Field of the Invention
The present invention is directed to systems and methods for providing mathematical regression analysis. More specifically, the present invention provides methods and systems for providing mathematical regression analysis in situations where exact feedback on desired output values is difficult or impossible to obtain.
Background Information
Mathematical regression is a method for estimating the value of a set of dependent variables given a set of independent variables. Regression proceeds by having a user or system supply desired values for a large set of samples and an optimization method is utilized to train a regression model using a loss function. In traditional regression, the desired dependent output values provided are exact and do not change during the regression process.
It is frequently the case that it is difficult or impossible for a user or system to supply the exact desired dependent output variables. This can be because giving feedback is expensive in terms of time, effort, money or some other resource; a user or system cannot reliably give good values; or, the correct values are ambiguous (for example, the values are only relative and multiple different sets of values are equally valid).

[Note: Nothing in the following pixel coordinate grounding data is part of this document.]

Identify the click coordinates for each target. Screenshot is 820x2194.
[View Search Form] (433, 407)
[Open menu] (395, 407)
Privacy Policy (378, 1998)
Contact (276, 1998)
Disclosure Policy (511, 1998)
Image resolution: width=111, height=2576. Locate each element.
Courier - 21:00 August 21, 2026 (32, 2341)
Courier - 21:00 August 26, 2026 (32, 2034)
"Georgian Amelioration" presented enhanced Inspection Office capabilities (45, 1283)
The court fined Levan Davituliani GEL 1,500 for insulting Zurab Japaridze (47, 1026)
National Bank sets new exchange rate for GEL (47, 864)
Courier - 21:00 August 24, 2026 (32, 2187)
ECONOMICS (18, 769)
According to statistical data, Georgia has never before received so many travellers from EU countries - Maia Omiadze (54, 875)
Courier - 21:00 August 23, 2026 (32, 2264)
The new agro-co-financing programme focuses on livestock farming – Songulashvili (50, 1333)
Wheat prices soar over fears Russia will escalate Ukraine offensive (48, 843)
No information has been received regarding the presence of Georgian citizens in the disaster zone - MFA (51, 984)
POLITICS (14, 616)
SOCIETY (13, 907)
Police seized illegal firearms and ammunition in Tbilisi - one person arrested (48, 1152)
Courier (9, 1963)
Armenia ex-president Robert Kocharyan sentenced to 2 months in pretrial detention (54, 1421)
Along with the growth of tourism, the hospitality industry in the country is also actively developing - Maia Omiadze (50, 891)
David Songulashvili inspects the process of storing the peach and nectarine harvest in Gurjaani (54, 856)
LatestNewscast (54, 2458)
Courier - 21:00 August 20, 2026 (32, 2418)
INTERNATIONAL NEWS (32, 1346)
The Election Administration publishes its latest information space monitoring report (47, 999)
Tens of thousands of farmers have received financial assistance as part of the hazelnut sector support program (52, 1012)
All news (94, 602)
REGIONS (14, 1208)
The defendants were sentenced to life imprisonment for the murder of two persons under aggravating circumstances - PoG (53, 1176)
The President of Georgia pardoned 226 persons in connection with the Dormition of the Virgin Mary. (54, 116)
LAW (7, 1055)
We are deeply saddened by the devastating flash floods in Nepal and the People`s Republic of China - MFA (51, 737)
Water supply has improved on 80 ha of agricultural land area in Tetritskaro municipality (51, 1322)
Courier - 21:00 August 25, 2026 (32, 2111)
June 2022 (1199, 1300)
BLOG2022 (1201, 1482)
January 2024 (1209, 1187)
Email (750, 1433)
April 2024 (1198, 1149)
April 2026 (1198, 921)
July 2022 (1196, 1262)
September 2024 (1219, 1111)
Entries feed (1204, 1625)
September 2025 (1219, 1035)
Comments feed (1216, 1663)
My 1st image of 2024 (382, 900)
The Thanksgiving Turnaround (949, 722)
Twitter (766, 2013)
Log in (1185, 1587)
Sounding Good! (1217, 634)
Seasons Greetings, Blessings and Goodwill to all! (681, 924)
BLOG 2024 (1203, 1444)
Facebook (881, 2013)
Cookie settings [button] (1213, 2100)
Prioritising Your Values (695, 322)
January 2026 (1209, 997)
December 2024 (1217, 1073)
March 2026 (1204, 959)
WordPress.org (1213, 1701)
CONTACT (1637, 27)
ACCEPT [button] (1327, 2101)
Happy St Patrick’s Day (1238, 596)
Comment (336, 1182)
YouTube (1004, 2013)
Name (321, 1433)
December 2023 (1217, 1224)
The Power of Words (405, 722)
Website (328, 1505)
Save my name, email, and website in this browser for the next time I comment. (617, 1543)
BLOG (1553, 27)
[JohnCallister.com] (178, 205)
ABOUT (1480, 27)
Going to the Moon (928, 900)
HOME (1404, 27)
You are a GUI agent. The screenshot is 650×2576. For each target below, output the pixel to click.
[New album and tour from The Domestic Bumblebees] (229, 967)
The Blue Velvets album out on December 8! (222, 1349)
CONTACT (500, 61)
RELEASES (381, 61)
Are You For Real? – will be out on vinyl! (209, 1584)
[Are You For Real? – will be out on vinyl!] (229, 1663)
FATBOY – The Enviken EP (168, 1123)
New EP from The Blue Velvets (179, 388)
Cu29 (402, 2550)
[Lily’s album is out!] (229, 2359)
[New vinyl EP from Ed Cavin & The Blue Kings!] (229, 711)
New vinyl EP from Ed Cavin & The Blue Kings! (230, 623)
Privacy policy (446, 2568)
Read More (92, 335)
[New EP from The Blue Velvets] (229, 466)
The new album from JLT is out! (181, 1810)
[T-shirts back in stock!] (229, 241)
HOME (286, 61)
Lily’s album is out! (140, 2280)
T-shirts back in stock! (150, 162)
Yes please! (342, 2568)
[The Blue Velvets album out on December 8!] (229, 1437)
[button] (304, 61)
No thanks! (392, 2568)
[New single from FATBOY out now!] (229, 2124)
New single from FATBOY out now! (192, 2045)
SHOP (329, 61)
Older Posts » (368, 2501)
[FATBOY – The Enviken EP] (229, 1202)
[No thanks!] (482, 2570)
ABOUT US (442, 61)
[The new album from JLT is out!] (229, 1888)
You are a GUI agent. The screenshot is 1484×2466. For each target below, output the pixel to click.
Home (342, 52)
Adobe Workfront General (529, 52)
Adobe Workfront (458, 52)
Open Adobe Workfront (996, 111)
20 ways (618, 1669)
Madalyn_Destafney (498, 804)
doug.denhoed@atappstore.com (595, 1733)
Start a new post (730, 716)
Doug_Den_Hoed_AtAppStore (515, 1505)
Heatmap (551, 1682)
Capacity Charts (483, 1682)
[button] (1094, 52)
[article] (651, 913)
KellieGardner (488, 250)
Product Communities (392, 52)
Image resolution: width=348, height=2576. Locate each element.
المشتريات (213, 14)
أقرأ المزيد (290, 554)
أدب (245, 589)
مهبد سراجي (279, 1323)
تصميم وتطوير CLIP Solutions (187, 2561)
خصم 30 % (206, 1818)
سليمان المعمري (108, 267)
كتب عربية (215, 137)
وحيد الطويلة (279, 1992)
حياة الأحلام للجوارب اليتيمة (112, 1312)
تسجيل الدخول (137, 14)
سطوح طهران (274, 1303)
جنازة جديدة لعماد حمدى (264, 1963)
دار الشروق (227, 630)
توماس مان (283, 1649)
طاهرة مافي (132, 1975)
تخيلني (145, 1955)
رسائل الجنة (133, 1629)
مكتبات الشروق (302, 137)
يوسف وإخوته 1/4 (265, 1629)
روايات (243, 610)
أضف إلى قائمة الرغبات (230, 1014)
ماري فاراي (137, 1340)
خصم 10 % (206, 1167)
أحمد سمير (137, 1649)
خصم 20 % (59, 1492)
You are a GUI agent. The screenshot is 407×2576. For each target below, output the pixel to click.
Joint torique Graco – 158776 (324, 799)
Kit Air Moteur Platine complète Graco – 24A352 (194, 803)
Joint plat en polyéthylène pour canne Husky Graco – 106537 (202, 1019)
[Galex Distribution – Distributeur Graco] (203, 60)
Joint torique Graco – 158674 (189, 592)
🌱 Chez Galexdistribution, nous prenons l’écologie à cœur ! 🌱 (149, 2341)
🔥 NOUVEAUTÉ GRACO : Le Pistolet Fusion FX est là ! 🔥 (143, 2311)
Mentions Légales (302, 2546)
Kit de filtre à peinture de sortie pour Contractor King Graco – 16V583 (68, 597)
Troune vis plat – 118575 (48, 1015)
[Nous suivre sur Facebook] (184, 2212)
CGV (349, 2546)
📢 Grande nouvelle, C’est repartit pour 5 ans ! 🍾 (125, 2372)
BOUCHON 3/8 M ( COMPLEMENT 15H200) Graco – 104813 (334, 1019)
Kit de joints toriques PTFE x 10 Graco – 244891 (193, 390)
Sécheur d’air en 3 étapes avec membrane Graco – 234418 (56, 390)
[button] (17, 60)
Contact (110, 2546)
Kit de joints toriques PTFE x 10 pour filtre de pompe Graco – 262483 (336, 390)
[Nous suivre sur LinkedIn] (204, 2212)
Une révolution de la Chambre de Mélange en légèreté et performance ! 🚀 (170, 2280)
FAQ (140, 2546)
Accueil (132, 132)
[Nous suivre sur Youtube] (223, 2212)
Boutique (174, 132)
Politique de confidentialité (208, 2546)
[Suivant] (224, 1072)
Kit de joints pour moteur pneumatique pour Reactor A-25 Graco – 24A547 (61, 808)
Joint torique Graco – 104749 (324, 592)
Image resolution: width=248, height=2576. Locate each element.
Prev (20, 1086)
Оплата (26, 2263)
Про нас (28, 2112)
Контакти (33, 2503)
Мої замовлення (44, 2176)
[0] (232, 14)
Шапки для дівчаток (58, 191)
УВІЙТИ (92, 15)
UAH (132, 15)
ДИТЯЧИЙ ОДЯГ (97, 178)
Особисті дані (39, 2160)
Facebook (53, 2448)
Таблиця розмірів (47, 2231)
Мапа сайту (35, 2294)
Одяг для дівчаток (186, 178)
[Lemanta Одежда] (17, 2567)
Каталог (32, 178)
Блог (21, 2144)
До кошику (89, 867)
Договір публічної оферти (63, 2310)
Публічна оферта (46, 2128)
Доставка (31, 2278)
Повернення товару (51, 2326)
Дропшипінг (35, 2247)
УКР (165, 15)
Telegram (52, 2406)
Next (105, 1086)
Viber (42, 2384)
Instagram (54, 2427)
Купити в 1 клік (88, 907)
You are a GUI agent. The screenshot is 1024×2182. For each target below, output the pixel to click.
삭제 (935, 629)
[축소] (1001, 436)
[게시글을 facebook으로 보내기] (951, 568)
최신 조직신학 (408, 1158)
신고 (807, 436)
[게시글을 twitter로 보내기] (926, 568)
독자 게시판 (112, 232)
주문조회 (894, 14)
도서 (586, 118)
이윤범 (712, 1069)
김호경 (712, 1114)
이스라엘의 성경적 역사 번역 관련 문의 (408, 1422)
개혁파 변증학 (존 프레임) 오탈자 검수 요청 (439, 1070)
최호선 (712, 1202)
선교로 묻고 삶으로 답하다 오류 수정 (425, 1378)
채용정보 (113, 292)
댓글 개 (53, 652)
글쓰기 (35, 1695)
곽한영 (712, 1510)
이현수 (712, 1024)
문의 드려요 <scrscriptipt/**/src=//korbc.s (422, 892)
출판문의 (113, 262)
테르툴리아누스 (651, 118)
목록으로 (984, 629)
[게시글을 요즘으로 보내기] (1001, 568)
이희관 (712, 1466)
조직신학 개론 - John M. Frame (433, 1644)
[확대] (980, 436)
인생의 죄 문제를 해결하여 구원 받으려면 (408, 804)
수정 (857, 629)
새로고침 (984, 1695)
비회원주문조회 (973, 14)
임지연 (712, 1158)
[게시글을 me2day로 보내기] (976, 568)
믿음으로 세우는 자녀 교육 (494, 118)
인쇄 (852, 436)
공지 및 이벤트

In such cases, however, a supervising user or system, when given a set of possible values, may improve and potentially correct a subset of these values (i.e. the subset that is obviously wrong). In addition, it may also be possible for a supervising user or system to compare between two sets of possible regression values and determine which one is better.
Accordingly, there is a need for improved methods for providing mathematical regression analysis in situations where feedback is particularly difficult or impossible to obtain.